Our conclusion, based on customer requirements, was that traditional approaches are not sufficient and that new approaches are needed to handle the time critical nature of IoT challenges

The Foundational Steps to Designing a New IoT Analytics Approach

The first step in designing a new approach is to simplify the process by integrating all the data for an IoT application. That includes all the structured, unstructured, and semi-structured datain your organization.

This range of data must be integrated for the analytics that will be run on the data. Better business outcomes are achieved when traditional silos are removed and analytics are used across a broad spectrum of valuable data.

The second key step in the streamlining process is to unify the analytics layer. In the traditional model, descriptive and diagnostic analytics made the problem challenging because of the “siloed” approach to data access.

The problem is more acute and unworkable for IoT applications. This traditional approach will not work for IoT because it will take significant time and effort for data management vs. focusing on delivering outcomes based on the analytics. The explosion of data in all forms in IoT requires a more robust and broader lens to enable smarter timely actions and better outcomes.

All the types of analytics must be unified into a single engine (as shown in Figure 1 below) to ensure scalability and real-time performance.

Analytics for IoT

This includes historical analytics (descriptive & diagnostic), real-time streaming analytics, predictive analytics, and prescriptive analytics.

The Linchpin – Analytics Value Chain

The approach to analytics outlined above is a good first step for IoT. However, it is the ability to execute analytics in real-time across the analytics value chain (streaming, historical, predictive, and prescriptive analytics) with relevant contextual and situational data that addresses the critical “last mile” for timely outcomes.

Then this must be combined with the ability to take the next best action in any particular scenario to create the greatest value. The increasing value chain depicted in Figure 2 below shows how each step in the process refines the data and adds more value and context.

Analytics Value Chain

  1. Ingesting data at speed and volume sets the stage for additional processing
  2. Real-time Streaming Analytics processes incoming streams of data from IoT sensors and devices.
  3. This refined data is then correlated with contextual and historical data to provide a baseline for advanced analytics. Contextual data can include information like GIS (geographic information systems) data relating to an IoT application.
  4. The next step is to predict failures, anomalies, or patterns using predictive analytics that are based on machine learning over historical and situational data such as external events like weather.
  5. The final step in the analytics value chain is to apply prescriptive analytics to determine the next best action to take.

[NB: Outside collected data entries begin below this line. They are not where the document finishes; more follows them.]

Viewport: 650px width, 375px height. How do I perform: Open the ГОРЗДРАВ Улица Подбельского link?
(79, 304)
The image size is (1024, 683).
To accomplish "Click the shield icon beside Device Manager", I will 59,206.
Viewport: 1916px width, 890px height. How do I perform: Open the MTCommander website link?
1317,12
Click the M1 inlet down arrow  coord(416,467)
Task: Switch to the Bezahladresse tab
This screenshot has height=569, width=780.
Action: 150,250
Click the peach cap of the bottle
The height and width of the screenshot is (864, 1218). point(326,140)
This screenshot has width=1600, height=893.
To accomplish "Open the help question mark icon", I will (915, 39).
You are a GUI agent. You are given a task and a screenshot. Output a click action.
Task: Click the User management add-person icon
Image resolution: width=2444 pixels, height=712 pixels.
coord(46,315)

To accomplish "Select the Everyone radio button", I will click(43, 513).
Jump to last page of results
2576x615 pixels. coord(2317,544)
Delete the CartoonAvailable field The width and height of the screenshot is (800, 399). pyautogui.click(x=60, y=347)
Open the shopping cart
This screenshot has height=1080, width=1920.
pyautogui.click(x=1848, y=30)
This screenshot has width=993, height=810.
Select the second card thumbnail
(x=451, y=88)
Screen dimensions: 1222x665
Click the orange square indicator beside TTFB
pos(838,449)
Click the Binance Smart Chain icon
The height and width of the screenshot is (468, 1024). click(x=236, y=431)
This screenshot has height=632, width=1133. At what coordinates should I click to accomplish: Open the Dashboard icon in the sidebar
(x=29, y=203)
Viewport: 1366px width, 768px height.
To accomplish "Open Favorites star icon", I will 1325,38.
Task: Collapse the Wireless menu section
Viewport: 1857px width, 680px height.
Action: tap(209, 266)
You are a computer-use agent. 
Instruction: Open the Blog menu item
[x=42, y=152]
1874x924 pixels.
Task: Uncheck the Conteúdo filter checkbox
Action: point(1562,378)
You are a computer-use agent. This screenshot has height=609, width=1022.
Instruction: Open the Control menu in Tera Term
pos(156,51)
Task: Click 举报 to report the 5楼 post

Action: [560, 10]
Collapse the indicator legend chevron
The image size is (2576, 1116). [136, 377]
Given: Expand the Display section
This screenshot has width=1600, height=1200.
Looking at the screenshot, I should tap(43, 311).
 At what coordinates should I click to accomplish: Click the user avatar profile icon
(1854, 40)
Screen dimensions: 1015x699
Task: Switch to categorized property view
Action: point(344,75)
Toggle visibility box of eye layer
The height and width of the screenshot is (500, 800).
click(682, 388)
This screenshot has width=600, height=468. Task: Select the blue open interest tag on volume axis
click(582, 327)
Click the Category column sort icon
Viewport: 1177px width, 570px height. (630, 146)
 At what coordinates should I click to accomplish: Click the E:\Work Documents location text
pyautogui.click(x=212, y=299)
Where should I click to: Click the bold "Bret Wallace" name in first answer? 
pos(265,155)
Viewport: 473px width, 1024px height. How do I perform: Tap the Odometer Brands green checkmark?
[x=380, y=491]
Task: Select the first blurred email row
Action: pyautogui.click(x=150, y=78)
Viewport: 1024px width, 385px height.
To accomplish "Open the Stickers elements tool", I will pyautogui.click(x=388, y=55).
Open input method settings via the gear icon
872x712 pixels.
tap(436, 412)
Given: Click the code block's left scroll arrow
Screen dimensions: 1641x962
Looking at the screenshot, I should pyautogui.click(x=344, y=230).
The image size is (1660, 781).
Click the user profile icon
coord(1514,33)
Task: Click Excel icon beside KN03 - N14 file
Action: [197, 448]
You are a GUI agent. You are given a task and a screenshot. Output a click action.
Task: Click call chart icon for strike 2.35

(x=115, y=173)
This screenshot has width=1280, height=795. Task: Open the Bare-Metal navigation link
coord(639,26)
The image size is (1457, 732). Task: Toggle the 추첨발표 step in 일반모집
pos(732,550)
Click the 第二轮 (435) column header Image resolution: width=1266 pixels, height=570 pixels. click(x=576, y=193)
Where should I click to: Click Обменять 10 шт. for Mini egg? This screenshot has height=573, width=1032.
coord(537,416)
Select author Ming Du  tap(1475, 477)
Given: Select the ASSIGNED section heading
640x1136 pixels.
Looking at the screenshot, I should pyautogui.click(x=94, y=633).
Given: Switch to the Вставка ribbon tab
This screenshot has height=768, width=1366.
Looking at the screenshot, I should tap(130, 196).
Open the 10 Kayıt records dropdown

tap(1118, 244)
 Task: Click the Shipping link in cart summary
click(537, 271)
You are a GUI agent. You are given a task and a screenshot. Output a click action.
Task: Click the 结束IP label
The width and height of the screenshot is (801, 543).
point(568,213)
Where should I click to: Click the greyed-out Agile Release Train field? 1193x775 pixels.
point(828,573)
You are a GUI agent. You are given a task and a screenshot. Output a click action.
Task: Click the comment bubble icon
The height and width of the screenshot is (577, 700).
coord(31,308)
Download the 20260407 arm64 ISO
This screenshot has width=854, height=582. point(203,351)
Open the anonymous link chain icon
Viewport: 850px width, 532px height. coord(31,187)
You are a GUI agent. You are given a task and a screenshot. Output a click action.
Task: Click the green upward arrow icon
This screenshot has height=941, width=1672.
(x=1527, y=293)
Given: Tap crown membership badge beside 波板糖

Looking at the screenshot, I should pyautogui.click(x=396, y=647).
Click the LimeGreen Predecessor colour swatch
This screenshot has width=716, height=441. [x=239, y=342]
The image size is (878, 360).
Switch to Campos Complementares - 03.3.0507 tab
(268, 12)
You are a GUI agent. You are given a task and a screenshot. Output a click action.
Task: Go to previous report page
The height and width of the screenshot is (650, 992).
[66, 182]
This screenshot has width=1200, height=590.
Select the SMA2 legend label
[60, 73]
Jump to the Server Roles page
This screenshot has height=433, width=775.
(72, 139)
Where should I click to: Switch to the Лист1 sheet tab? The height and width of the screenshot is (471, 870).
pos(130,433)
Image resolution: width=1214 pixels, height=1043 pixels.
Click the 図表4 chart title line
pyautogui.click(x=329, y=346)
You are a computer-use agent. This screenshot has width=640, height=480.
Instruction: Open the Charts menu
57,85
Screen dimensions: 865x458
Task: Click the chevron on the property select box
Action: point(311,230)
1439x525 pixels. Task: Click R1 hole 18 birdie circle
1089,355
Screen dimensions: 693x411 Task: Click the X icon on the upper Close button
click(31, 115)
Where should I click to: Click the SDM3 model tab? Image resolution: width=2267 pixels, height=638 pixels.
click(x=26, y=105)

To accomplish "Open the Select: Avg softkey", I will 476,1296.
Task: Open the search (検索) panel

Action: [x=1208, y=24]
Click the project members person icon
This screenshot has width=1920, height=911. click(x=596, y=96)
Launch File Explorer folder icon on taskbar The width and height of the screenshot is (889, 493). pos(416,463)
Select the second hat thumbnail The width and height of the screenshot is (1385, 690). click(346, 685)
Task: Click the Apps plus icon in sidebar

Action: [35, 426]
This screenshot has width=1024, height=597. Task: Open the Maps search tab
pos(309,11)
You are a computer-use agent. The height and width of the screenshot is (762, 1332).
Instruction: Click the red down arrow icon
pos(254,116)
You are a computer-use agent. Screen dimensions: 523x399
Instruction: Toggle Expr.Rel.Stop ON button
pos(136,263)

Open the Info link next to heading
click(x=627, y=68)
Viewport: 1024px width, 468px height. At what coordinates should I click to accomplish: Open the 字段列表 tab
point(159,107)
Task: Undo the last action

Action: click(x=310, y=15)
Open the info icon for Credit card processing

This next best action could be a wide variety of actions associated with lowering risks, addressing an outage, or making a real-time offer to a customer to capture a sales opportunity in retail.

The important point is that specific actions based on a rich understanding of history and context must be taken NOW in order to capture that value.  New tools are needed to achieve this ambitious goal for IoT. This approach towards faster analytics across the analytics value chain could be the linchpin to create the greatest value in IoT.